Our friend’s voice was shaking over the phone: “I think I lost all of my bitcoins”. Knowing he was holding a lot of bitcoins for a long time (“HODLing”), we knew the loss was significant ( a six figure sum).
He explained that he used a hardware wallet stored in a safe and forgot the pin code for it. Therefore he bought a new hardware wallet and tried to recover using his seed phrase (a list of 24 words, also known as “seed mnemonic”, “backup phrase”, “mnemonic phrase”). But this was not working because the 10th word was wrong. It looked like “stab” but the device insisted it was wrong. Our friends’ thumbs were exhausted from typing all kind of variants of this word, but to no avail.
“Don’t worry” we replied, “we’re here for you. We will do our best to recover your phrase and money”.
Before we can describe our solution to recover the seed phrase we need to understand the way it functions.
The seed phrase is an encoding into words of a binary string. The binary string consists of a random value (also known as “entropy”) and checksum. The checksum is a function operated on the random value and its result is appended to the string, so that it would be easy to identify errors in the string, much like the final digit of a credit card number. The result is a list of words that encodes both a random value and checksum.

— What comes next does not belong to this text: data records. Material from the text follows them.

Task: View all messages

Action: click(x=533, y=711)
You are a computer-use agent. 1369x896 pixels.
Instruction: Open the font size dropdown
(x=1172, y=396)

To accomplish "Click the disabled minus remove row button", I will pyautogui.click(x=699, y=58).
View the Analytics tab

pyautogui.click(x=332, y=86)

This encoding was introduced because it is easier (but not easy, as we saw) to write down a few words than a long string of alphanumeric characters. The BIP-39 Bitcoin standard describes exactly how to encode this value into words in several languages.
The BIP-32 standard describes the algorithms and processes of securely deriving multiple private-public key pairs and addresses from a single entropy value, thus creating hierarchical deterministic (HD) wallets. The need for multiple addresses comes from the fact that different addresses are needed for different blockchains or to create new addresses within the same blockchain to protect the privacy of the users.

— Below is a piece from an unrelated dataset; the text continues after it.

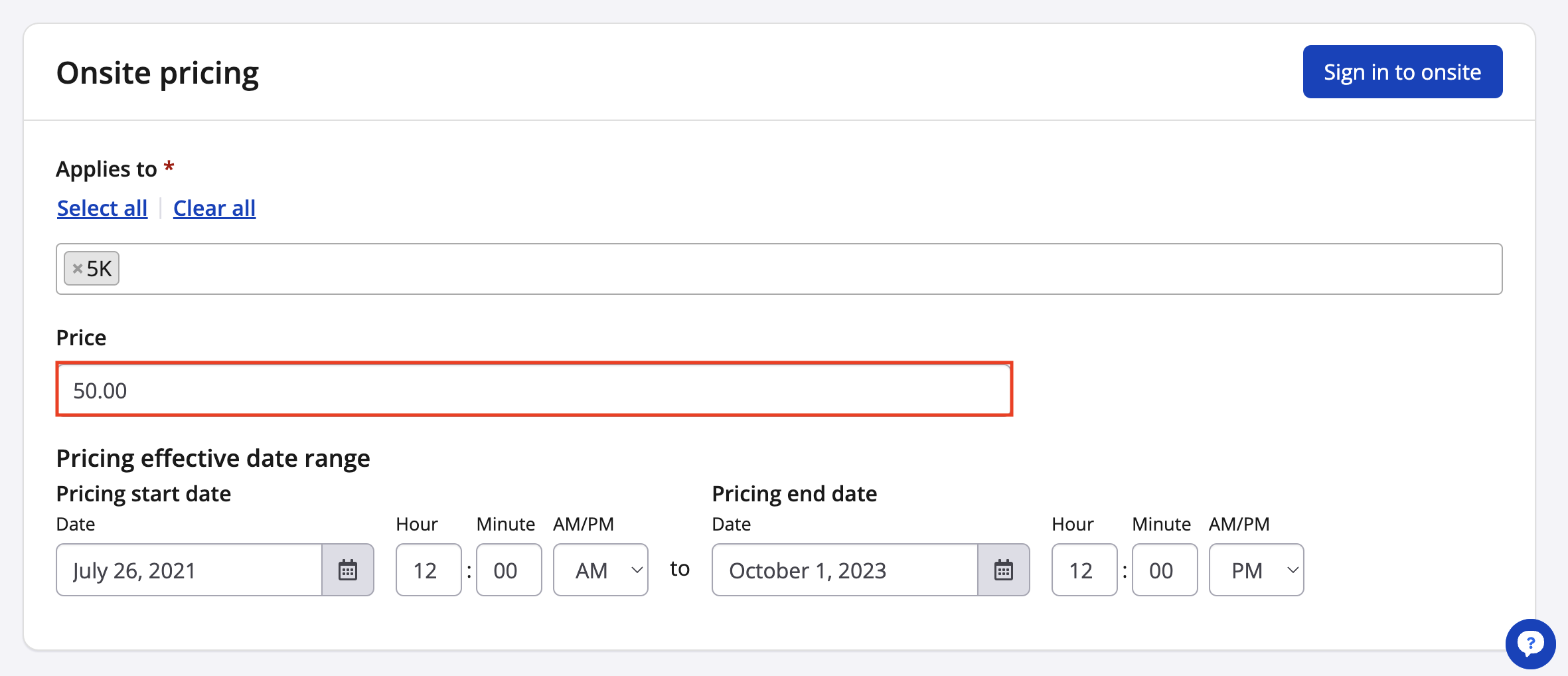Click the 5K tag label text

[x=100, y=269]
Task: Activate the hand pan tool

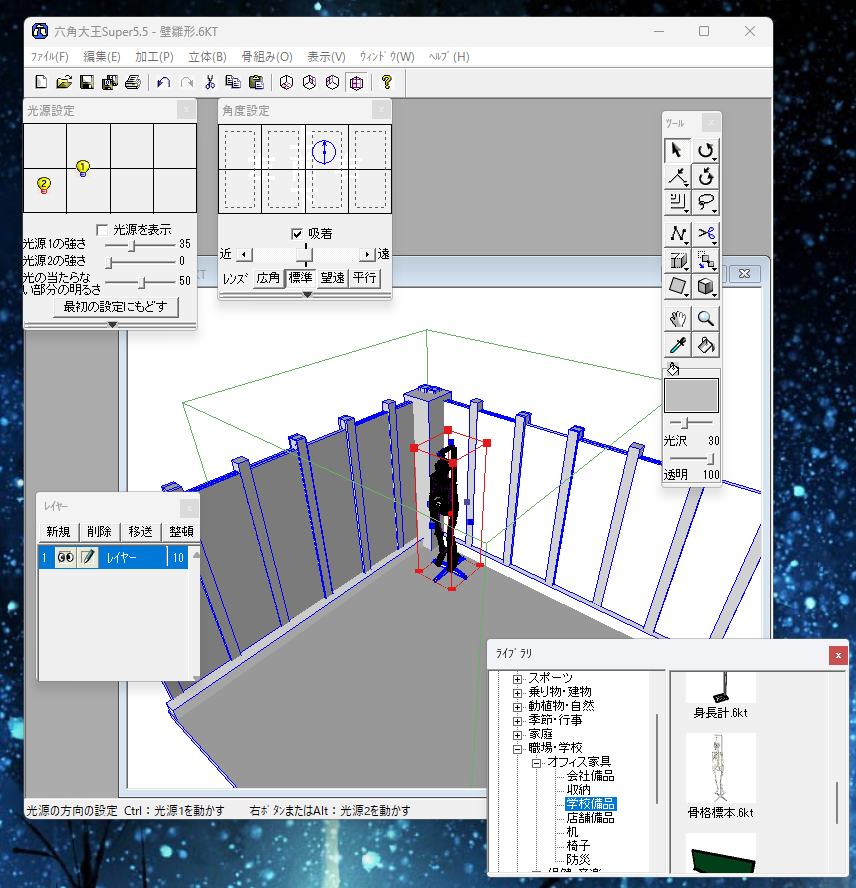Action: coord(678,319)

There are a few standards that implement the concepts of BIP-32 to create specific derivations. For example, BIP-44 is used to derive Ethereum and regular Bitcoin addresses, BIP-49 is used for Bitcoin Segwit compatibility addresses and BIP-84 is used for native Bitcoin Segwit addresses.
Now that we understand the technical details of seed phrases, we can gain the following insights for the recovery of the misspelled seed phrase:
We used the insights above to create a tool to find our friend’s mystery seed word and recover his funds. Our tool tries to replace the misspelled word with all of the BIP-39 words and check if the checksum is valid. If the seed phrase was found to be valid, it derives all of the possible Bitcoin addresses and automatically checks for their transaction records using a block explorer service.
Using the tool, we were able to recover the correct seed phrase within a matter of seconds! By the way, the word was “slab”.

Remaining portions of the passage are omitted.